WORK TASK:
No picture belongs in the copy. Repeat each line below exactly.

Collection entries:
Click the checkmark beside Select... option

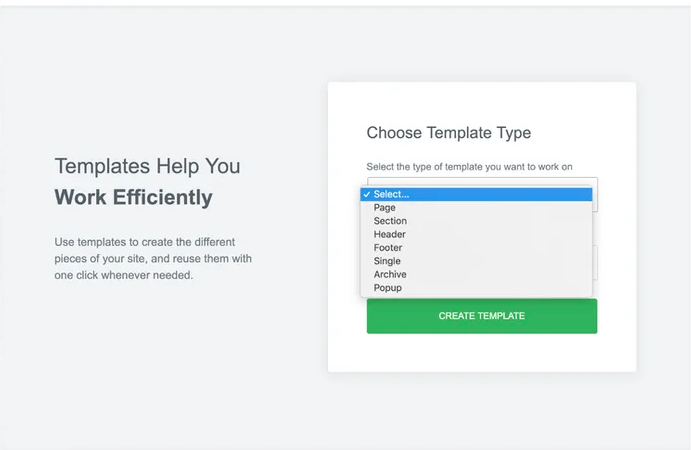point(367,194)

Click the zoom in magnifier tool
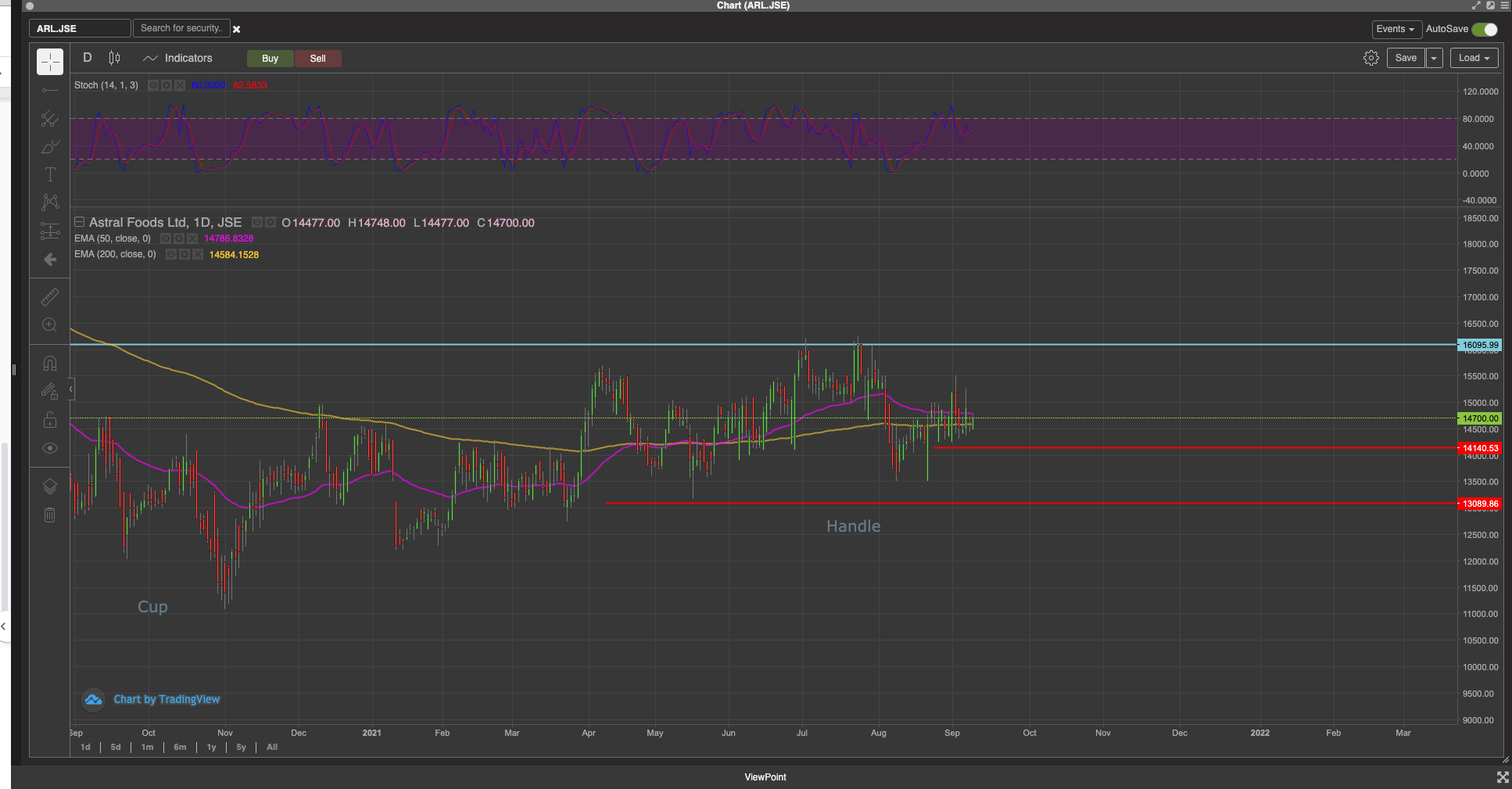pyautogui.click(x=50, y=325)
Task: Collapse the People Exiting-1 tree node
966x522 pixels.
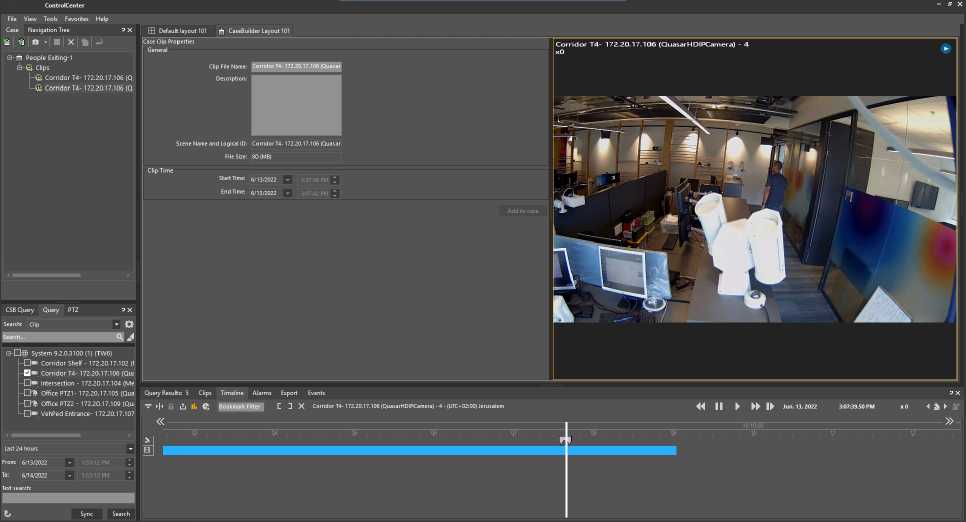Action: pyautogui.click(x=9, y=58)
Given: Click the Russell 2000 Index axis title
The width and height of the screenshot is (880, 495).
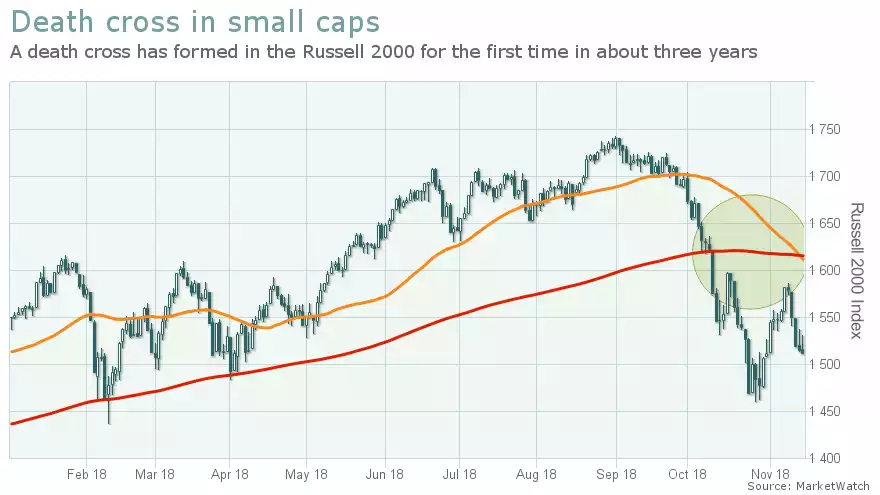Looking at the screenshot, I should tap(856, 271).
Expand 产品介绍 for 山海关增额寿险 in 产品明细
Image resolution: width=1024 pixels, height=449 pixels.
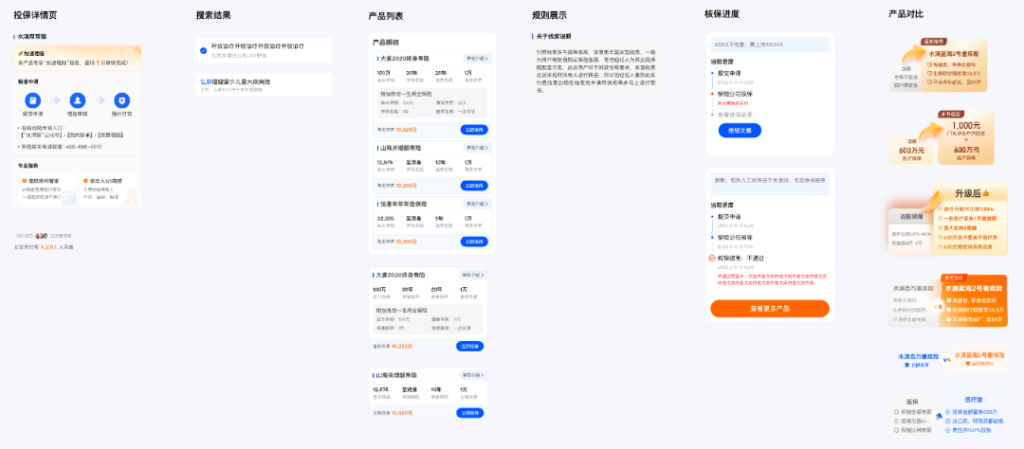pyautogui.click(x=476, y=146)
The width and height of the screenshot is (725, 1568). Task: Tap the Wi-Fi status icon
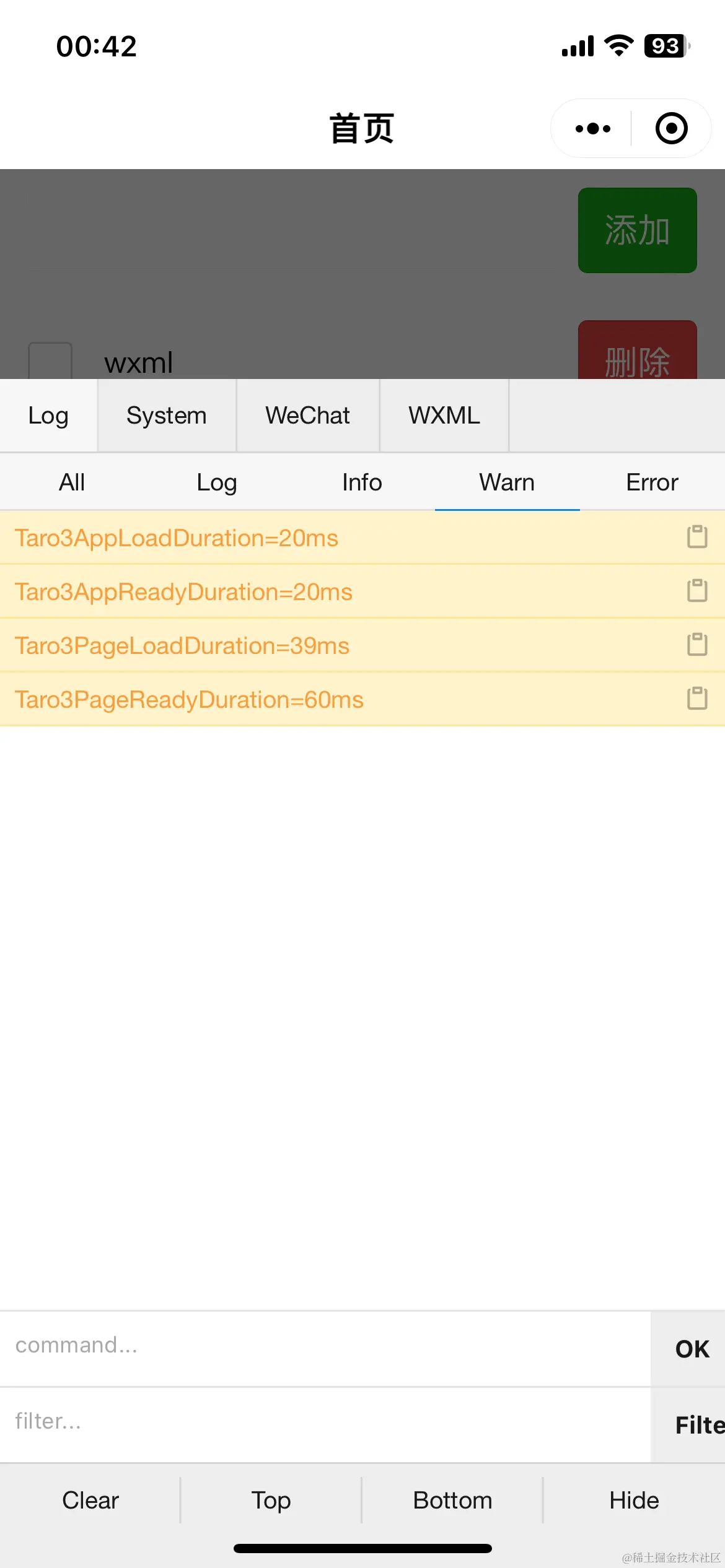(618, 46)
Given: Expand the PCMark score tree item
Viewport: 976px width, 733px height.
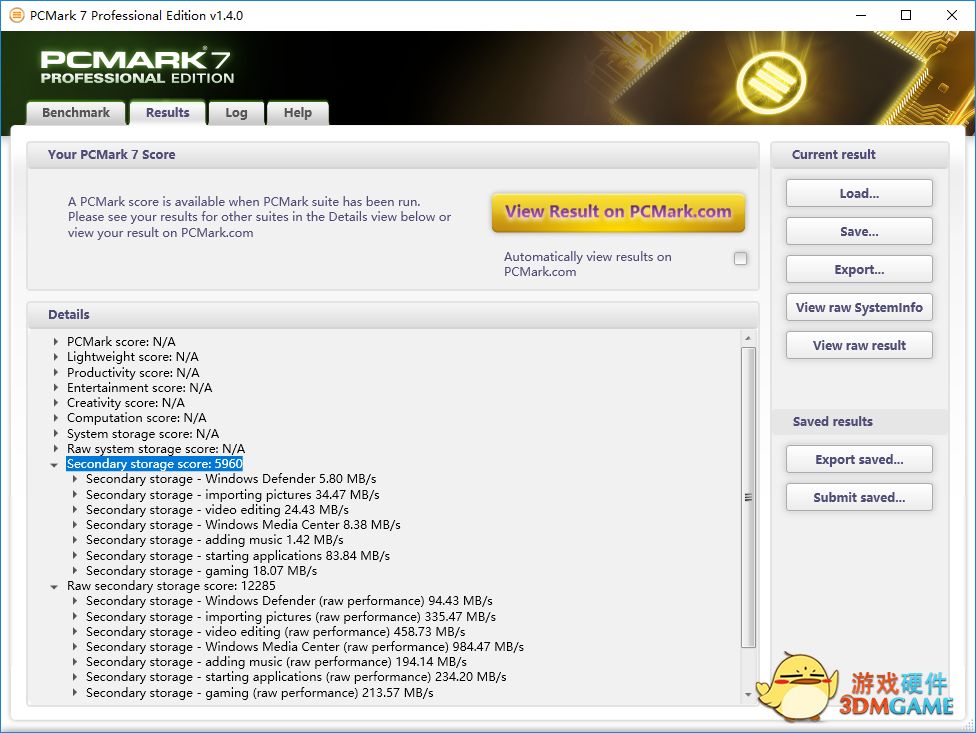Looking at the screenshot, I should point(56,342).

TASK SOLUTION:
Click the checkmark beside Select... option

point(367,194)

Click the zoom in magnifier tool
pyautogui.click(x=50, y=325)
Task: Collapse the People Exiting-1 tree node
966x522 pixels.
Action: pyautogui.click(x=9, y=58)
Given: Click the Russell 2000 Index axis title
The width and height of the screenshot is (880, 495).
Looking at the screenshot, I should tap(856, 271).
Expand 产品介绍 for 山海关增额寿险 in 产品明细
Image resolution: width=1024 pixels, height=449 pixels.
pyautogui.click(x=476, y=146)
The width and height of the screenshot is (725, 1568). Task: Tap the Wi-Fi status icon
(618, 46)
Given: Expand the PCMark score tree item
Viewport: 976px width, 733px height.
Looking at the screenshot, I should point(56,342).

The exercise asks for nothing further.